Yuca Fingers With Cilantro Sauce Presilla
Serves 6 to 8.
From “Gran Cocina Latina: The Food of Latin America,” by Maricel E. Presilla, who said she never imagined that yuca fries with cilantro sauce would become as popular as they have. The result of her curious exploration of Latin tubers and dipping sauces in the early 1980s, the pairing is now served in Cuban restaurants all over the United States. Locally, there is a similar version served at Brasa restaurant.
• 3 lb. fresh yuca, peeled and cut into 5-in. chunks, or 2 lb. frozen yuca
• Corn oil or light olive oil for deep-frying
• Creamy Cilantro Sauce Presilla (see below)
Boil the yuca in 3 quarts of water with salt in a 4-quart saucepan. Reduce heat to medium and cook at a gentle boil until soft but not falling apart, about 30 minutes. Drain in a colander and let cool.
Cut the yuca lengthwise into 3- to 5-inch-long fingers about an inch thick, like French fries. Line a baking sheet with waxed paper and arrange the yuca fingers on it in a single layer. Cover loosely with plastic wrap or waxed paper and refrigerate until chilled and firm, preferably overnight. (The yuca can be refrigerated for 2 to 3 days before frying.)
Heat the oil to 350 degrees in a large saucepan or deep skillet over medium heat. Working in batches, add the yuca fingers a few at a time to the hot oil and turn until lightly golden on all sides. Drain on paper towels and sprinkle with salt. Serve at once with Creamy Cilantro Sauce Presilla.
Nutrition information per each of 8 servings:
Calories 263 Fat 9 g Sodium 16 mg Saturated fat 1 g
Carbohydrates 43 g Calcium 17 mg
Protein 2 g Cholesterol 0 mg Dietary fiber 2 g
Diabetic exchanges per serving: 3 other carb, 2 fat.
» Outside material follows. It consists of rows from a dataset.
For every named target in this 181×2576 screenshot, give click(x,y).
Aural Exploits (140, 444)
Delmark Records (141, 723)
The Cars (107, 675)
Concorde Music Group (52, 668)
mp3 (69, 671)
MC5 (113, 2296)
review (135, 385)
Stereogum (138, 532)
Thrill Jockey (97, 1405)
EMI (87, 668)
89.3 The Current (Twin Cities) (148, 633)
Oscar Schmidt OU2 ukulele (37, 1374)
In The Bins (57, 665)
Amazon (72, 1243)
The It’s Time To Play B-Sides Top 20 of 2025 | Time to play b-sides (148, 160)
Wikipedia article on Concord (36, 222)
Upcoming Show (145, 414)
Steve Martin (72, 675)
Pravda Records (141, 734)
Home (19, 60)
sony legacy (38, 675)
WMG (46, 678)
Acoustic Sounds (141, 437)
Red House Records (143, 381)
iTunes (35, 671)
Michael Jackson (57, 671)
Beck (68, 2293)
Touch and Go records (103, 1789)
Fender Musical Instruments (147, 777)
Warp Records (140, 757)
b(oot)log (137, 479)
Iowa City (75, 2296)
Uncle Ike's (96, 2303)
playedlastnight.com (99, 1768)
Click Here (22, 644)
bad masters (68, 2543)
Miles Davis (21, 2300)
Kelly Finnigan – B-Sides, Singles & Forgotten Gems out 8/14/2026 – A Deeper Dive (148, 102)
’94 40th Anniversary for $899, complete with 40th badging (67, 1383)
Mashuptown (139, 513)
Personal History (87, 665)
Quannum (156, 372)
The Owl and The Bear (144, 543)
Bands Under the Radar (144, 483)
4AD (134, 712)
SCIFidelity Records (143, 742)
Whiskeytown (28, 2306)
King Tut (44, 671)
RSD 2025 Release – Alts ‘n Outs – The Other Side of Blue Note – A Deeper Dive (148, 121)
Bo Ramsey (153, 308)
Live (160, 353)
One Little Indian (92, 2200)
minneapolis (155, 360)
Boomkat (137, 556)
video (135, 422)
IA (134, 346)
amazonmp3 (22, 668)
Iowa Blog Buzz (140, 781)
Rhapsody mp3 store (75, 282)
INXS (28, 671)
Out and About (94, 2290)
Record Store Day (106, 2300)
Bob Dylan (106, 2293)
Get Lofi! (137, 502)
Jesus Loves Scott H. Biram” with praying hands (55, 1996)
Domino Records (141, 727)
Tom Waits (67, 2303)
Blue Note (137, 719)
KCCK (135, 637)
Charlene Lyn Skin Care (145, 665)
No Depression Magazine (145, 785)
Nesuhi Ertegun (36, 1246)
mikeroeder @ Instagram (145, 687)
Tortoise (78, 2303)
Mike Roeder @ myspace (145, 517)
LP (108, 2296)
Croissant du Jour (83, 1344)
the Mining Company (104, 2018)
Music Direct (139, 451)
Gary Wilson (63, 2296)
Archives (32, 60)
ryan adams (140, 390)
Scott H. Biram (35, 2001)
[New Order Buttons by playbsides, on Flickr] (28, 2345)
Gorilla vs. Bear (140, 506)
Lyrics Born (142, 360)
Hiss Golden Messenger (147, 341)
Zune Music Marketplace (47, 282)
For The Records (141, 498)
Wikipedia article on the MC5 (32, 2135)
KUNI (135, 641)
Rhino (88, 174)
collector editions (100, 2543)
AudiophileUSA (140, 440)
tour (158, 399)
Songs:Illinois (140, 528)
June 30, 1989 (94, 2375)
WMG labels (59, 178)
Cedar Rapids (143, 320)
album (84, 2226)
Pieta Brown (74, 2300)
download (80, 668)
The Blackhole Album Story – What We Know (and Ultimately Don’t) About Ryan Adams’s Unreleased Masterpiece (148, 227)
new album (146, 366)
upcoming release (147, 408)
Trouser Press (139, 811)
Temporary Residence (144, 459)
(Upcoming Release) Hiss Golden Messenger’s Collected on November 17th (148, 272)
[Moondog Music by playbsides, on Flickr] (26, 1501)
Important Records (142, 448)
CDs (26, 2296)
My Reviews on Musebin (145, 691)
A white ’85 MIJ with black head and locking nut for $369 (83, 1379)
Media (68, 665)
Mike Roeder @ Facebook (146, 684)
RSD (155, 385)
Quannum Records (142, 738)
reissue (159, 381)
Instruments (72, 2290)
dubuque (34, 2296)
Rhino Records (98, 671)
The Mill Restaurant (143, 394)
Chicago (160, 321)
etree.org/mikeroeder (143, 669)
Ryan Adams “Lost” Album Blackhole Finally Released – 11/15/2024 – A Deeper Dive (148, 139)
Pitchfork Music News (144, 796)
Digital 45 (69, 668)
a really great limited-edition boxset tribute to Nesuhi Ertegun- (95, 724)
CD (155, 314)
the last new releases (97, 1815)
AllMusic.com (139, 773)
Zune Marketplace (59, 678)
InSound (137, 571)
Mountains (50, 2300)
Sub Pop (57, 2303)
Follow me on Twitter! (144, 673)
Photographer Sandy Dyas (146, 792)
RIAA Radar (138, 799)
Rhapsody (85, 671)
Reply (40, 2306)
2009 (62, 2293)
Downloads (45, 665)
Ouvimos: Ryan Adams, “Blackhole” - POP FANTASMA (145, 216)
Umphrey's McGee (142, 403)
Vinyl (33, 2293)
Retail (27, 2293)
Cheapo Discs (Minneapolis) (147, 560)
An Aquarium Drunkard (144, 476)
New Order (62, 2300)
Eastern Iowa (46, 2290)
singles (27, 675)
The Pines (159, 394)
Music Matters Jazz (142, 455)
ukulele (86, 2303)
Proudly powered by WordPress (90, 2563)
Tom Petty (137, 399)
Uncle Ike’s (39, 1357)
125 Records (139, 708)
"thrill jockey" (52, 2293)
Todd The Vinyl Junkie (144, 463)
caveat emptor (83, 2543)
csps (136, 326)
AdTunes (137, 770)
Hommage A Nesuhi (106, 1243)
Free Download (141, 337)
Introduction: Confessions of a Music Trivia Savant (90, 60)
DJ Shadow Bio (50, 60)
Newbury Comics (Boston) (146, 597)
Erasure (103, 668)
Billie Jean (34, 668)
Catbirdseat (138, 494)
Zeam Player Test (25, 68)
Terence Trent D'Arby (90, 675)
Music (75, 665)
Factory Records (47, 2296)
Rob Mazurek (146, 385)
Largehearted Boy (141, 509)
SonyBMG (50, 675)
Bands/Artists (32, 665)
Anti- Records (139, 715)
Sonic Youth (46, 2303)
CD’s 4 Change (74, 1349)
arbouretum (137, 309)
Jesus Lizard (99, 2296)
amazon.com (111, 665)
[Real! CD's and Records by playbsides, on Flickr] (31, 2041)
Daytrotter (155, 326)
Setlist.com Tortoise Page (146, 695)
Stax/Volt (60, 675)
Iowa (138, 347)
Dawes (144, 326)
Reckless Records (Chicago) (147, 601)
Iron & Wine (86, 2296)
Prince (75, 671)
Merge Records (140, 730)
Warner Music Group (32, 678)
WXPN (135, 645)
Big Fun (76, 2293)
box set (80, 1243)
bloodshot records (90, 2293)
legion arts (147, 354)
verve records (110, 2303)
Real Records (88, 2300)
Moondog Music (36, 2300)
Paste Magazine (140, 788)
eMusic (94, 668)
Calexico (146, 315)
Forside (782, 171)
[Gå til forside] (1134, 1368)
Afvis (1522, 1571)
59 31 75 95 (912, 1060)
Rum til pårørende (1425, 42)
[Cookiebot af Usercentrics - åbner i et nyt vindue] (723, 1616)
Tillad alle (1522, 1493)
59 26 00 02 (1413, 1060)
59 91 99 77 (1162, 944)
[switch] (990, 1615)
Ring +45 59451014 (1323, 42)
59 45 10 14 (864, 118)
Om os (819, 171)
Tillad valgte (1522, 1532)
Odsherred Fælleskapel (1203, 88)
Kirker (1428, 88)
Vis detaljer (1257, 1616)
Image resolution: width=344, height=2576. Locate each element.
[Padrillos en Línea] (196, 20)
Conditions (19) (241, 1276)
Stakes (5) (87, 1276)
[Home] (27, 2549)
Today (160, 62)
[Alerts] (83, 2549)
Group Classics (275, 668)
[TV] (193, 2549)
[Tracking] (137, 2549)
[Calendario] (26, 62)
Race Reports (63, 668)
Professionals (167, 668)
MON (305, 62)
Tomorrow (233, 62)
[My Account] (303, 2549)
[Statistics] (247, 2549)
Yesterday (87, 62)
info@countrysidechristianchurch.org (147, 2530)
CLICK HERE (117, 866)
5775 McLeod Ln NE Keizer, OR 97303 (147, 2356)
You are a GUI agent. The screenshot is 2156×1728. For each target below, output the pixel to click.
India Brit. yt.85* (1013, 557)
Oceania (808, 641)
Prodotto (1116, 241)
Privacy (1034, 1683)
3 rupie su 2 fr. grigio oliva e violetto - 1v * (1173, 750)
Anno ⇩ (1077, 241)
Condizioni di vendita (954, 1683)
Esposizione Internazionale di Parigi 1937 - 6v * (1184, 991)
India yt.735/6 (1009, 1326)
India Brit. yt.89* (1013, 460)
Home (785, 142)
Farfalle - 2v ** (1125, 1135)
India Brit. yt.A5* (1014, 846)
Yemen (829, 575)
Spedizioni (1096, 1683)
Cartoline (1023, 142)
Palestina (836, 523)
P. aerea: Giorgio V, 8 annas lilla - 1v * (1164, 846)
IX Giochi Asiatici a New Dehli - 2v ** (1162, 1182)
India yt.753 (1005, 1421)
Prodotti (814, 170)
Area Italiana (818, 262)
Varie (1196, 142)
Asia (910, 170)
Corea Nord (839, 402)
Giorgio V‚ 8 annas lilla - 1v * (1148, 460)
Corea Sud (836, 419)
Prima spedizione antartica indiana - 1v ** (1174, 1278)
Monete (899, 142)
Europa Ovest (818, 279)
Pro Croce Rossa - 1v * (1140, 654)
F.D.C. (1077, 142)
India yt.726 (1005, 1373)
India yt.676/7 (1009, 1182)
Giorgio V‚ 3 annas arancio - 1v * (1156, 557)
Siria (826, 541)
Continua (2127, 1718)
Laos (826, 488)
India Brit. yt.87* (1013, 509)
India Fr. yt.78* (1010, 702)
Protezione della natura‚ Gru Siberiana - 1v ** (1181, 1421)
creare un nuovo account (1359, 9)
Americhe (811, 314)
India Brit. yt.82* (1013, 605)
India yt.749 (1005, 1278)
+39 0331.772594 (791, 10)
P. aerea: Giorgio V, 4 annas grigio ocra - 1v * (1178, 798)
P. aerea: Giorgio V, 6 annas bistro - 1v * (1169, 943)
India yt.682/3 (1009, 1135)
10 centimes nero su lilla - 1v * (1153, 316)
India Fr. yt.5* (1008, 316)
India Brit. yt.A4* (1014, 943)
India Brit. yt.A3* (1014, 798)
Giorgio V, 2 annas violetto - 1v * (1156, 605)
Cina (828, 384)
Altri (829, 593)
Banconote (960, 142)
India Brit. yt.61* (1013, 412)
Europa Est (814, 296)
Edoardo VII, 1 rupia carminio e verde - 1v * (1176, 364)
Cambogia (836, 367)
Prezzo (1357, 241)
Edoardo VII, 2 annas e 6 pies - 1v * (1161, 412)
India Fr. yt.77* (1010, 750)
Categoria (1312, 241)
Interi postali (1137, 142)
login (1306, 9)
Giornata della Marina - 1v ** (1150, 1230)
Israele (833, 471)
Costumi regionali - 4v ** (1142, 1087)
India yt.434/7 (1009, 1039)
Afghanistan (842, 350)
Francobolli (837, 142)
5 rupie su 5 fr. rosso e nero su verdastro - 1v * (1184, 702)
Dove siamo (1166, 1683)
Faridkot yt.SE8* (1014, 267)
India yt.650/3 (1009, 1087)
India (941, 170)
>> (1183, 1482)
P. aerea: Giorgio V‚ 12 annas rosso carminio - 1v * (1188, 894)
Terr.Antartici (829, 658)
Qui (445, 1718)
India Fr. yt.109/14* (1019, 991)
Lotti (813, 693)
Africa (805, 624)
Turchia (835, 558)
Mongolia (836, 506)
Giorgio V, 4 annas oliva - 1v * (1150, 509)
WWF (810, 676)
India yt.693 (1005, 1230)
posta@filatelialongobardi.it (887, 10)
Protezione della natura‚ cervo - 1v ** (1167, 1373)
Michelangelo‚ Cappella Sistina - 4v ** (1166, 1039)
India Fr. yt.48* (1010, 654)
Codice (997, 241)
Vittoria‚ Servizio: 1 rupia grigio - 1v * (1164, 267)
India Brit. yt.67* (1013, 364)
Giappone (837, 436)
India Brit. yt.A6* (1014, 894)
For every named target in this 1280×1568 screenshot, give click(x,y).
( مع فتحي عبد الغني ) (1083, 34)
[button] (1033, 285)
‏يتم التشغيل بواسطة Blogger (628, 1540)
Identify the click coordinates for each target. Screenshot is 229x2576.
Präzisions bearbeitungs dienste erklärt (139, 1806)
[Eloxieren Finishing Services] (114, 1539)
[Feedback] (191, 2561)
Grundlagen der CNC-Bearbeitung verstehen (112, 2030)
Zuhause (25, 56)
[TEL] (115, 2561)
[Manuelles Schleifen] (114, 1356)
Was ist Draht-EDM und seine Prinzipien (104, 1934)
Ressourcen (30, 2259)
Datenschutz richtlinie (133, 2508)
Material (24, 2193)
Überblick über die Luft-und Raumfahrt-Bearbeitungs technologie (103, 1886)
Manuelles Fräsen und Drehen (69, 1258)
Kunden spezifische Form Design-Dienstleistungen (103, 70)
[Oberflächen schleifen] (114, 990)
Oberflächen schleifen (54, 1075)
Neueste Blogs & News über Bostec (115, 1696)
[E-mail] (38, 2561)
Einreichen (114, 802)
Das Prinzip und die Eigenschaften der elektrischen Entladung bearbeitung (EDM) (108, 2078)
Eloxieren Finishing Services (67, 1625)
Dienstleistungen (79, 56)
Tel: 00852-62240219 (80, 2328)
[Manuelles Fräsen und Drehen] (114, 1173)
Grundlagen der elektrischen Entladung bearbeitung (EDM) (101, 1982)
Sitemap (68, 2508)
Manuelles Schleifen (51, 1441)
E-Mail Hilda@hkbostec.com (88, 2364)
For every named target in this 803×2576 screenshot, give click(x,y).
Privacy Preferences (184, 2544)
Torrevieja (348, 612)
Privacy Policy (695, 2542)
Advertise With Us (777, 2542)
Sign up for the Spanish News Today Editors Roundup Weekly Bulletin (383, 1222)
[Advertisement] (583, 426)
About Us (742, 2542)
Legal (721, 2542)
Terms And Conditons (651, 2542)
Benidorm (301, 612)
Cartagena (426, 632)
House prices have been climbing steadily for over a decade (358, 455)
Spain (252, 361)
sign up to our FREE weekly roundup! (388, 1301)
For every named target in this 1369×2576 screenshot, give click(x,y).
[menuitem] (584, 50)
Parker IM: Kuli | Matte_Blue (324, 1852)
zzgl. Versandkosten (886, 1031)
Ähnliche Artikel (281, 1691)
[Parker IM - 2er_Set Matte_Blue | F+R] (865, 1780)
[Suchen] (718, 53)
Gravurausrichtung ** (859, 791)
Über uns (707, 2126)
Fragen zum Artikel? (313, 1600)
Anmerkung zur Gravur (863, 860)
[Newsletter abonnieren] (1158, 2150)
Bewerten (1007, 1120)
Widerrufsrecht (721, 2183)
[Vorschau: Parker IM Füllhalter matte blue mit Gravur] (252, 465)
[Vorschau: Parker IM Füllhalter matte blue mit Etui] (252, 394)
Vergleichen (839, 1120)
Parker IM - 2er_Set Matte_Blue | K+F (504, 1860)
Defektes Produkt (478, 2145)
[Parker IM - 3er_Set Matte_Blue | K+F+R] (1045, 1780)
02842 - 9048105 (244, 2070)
Creamy Cilantro Sauce Presilla
Makes 2 cups.
• 2 c. mayonnaise
• 4 garlic cloves, peeled
• 1/2 c. well-packed cilantro leaves, washed and dried
• 1 serrano or jalapeño pepper, seeded, deveined and coarsely chopped
• 1 tsp. ground cumin
• 1/3 tsp. ground allspice
• 1/2 tsp. dried oregano
• Juice of 1 lime (2 tbsp.)
• Salt to taste
Place mayonnaise in a blender or food processor. Add the garlic, cilantro, hot pepper, cumin, allspice and oregano. Process until smooth. Season with the lime juice and salt to taste. (You may need less salt if you use prepared mayonnaise.)
Nutrition information per 1 tablespoon:
Calories 100 Fat 11 g Sodium 78 mg Saturated fat 2 g
Carbohydrates 1 g Calcium 3 mg
Protein 0 g Cholesterol 5 mg Dietary fiber 0 g
Diabetic exchanges per serving: 2 fat.
Butternut squash and tahini spread
Serves 6 to 8.
Note: Authors Yotam Ottolenghi and Sami Tamimi say, “This dip seems to be fantastically popular with anyone who tries it. There is something about the magical combination of tahini and pumpkin or squash that we always tend to come back to.” Serve as a starter with bread or as part of a meze selection. Date syrup can be found in health food stores and Middle Eastern markets. From “Jerusalem: A Cookbook.”
• 1 very large butternut squash (almost 2 1/2 lb.), cut into large chunks (7 c.)
• 3 tbsp. olive oil
• 1 tsp. ground cinnamon
• 5 tbsp. light tahini paste
• 2 small garlic cloves, crushed
• 1/2 c. Greek yogurt
• 1 tsp. mixed black and white sesame seeds
• 1 1/2 tsp. date syrup (see Note)
• 2 tbsp. chopped fresh cilantro
Preheat oven to 400 degrees.
Spread out the squash in a medium roasting pan. Drizzle olive oil over squash, then sprinkle with the cinnamon and 1/2 teaspoon salt. Mix together and cover pan tightly with foil. Roast for 70 minutes, stirring once during cooking. Remove from the oven and let cool.
Remove peel and transfer the squash to a food processor, along with the tahini, garlic and yogurt. Roughly pulse until combined into a rough paste, without the spread becoming smooth. This can be done by hand using a fork or potato masher. Spread the paste in a wavy pattern on a large flat plate; sprinkle with the sesame seeds, drizzle syrup and sprinkle with cilantro. Serve with crackers or bread.